Levin sonrió complacido ante su inesperada sinceridad: era refrescante oír a alguien expresarse con tanta franqueza sobre la gran pérdida colectiva que había sufrido el pueblo ruso.

—Estoy encantada, encantada —prosiguió ella, y en sus labios esas sencillas palabras cobraron un significado especial para Levin—. Hace tiempo que le conozco y simpatizo con usted, tanto por su amistad con Stiva como por su esposa… Aunque la traté brevemente, me produjo la impresión de una flor exquisita, simplemente una flor. ¡Y pensar que está a punto de ser madre!

Hablaba con soltura y sin apresurarse, desviando de vez en cuando la vista para mirar a su hermano, y Konstantín Dmitrich Levin tuvo la impresión de que le había caído bien, y de inmediato se sintió a gusto, natural y feliz en su compañía, como si la conociera desde la infancia.

—Me he instalado en el estudio de Alexéi —dijo Ana en respuesta a la pregunta de Stepan Arkadich de si podía fumar—, precisamente para poder fumar —y, mirando a Levin, en lugar de preguntarle si le apetecía fumar, sacó una Pitillera/6/I y activó un cigarrillo.

—Disfruta de este lujo mientras puedas, Ana —dijo su hermano—. Han añadido los artilugios Categoría I a la lista.

—¿Bromeas?

—Por desgracia, no. Los nuestros fueron convertidos en chatarra hace unas horas en el club, por uno de nuestros amigos semejantes a seres humanos.

Ana apretó los dientes, como diciendo: «Aceptaré la Nueva Rusia, puesto que no tengo más remedio, pero no pueden obligarme a hacerlo de buen grado».

¡Sí, esto es una mujer!, pensó Levin, olvidando los buenos modales y mirando con persistencia su bello y dúctil rostro, que en ese momento se transformó por completo. No prestó atención a lo que decía Ana a su hermano, pero le chocó el cambio en su expresión. Su rostro —tan hermoso hacía unos instantes, cuando estaba en reposo— de pronto reflejaba una extraña mezcla de curiosidad, ira y orgullo. Pero sólo duró unos instantes. Ana bajó de repente los párpados, como si evocara algo.

Y Levin advirtió un nuevo rasgo en esa mujer, que le atraía de forma extraordinaria. Además de su sentido del humor, gracia y belleza, era sincera. No tenía el menor deseo de ocultarle la amargura de su situación. Ana suspiró, y su rostro asumió de improviso una expresión dura, como si se hubiera vuelto de piedra.
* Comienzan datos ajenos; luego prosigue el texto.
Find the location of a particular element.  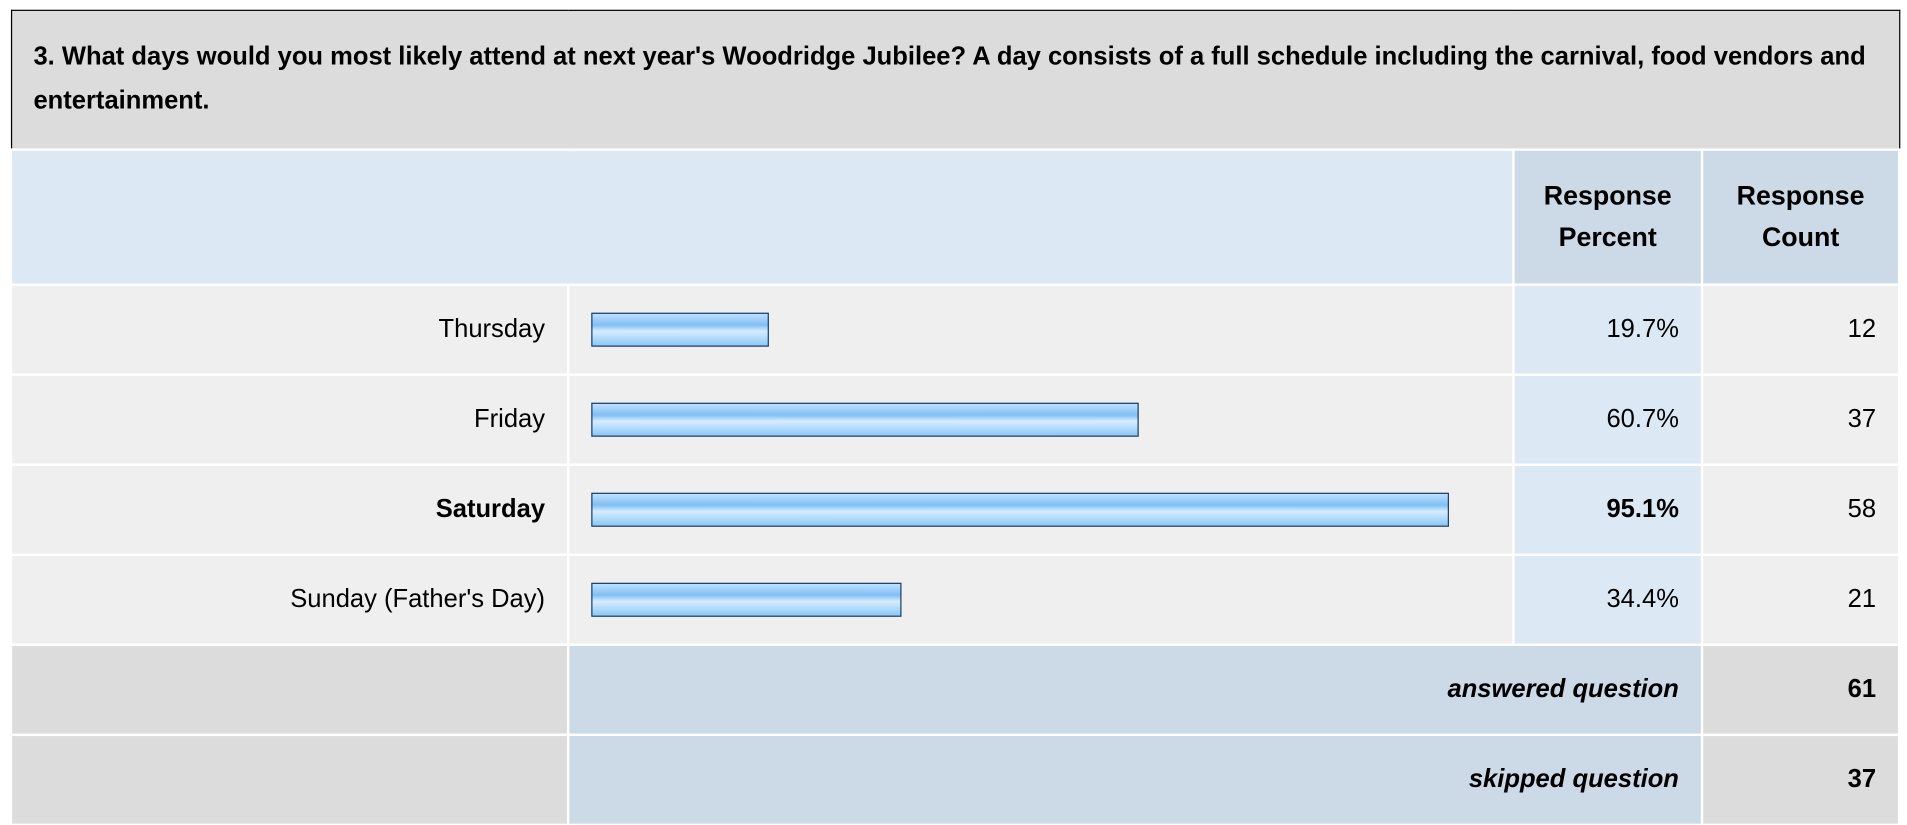

header-percent: Response Percent is located at coordinates (1608, 216).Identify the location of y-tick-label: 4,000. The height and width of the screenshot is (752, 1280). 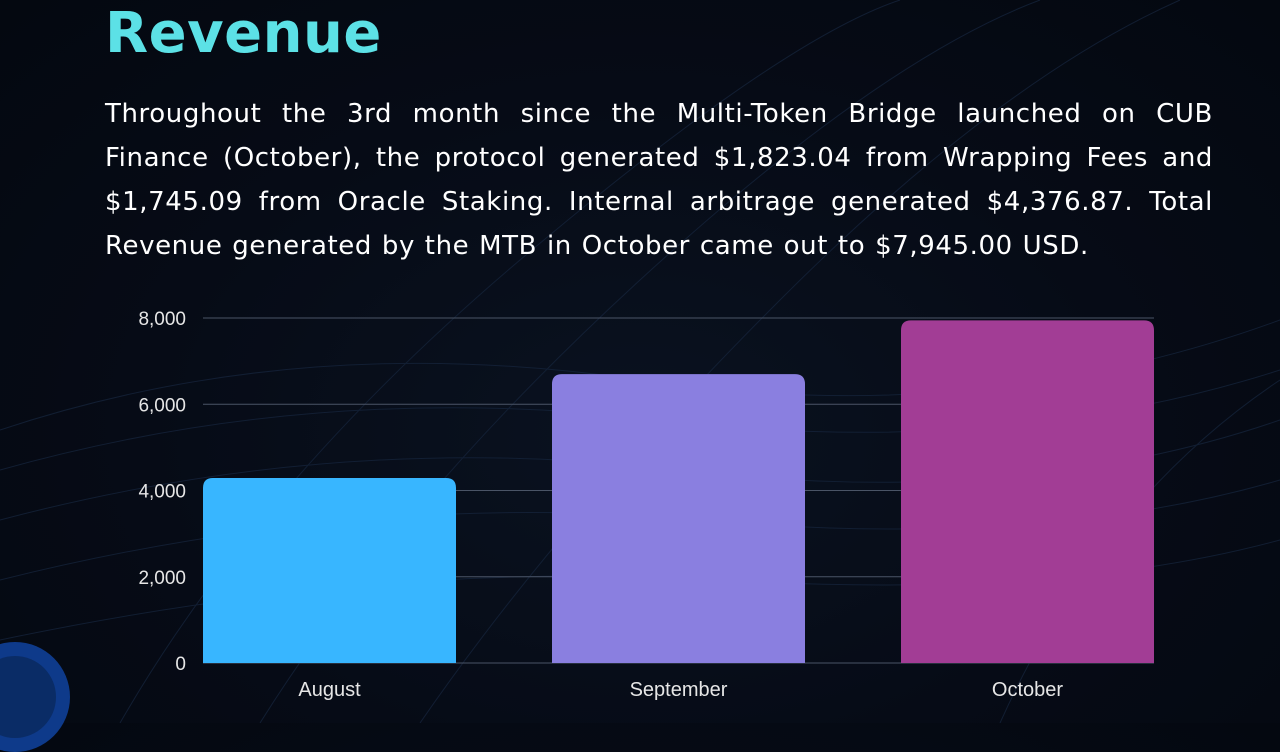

Con esa expresión en su rostro estaba más bella que nunca; pero era una expresión nueva, radicalmente distinta a aquélla, radiante de felicidad y que creaba felicidad, que el pintor había plasmado en su retrato. Levin miró repetidas veces el cuadro y a Ana cuando ésta, tomando a su hermano del brazo, se encaminó con él hacia la elevada puerta, inspirándole una mezcla de ternura y compasión que le asombró.

Al cabo de unos instantes, ese asombro se tradujo en una acción concreta. Cuando Stiva salió de la habitación, precediéndole, antes de que Levin pudiera pararse a reflexionar, se detuvo en el umbral y, volviéndose hacia Ana, que había vuelto a sentarse en su silla, murmuró con tono apremiante e impetuoso: «Resistir».

Sin sonreír ni arrugar el ceño, ella se inclinó ligeramente y respondió: «Actuar».

Ambos se miraron durante largos momentos.

—Bien, adiós —dijo Ana, levantándose y estrechándole la mano al tiempo que le miraba con una expresión cautivadora—. Me alegro mucho de que la glace est rompue.[9]

Luego retiró la mano y entrecerró los ojos.

—Diga a su esposa que la sigo queriendo como antes, y que si no puede perdonarme por mi situación, le deseo que no me perdone nunca. Para perdonarme, tendría que padecer lo que yo he padecido, y de eso confío que la libre Dios.

—Desde luego, sí, se lo diré… —respondió Levin sonrojándose—. Y… pero…

—Buenas noches —dijo Ana Arkadievna con tono terminante.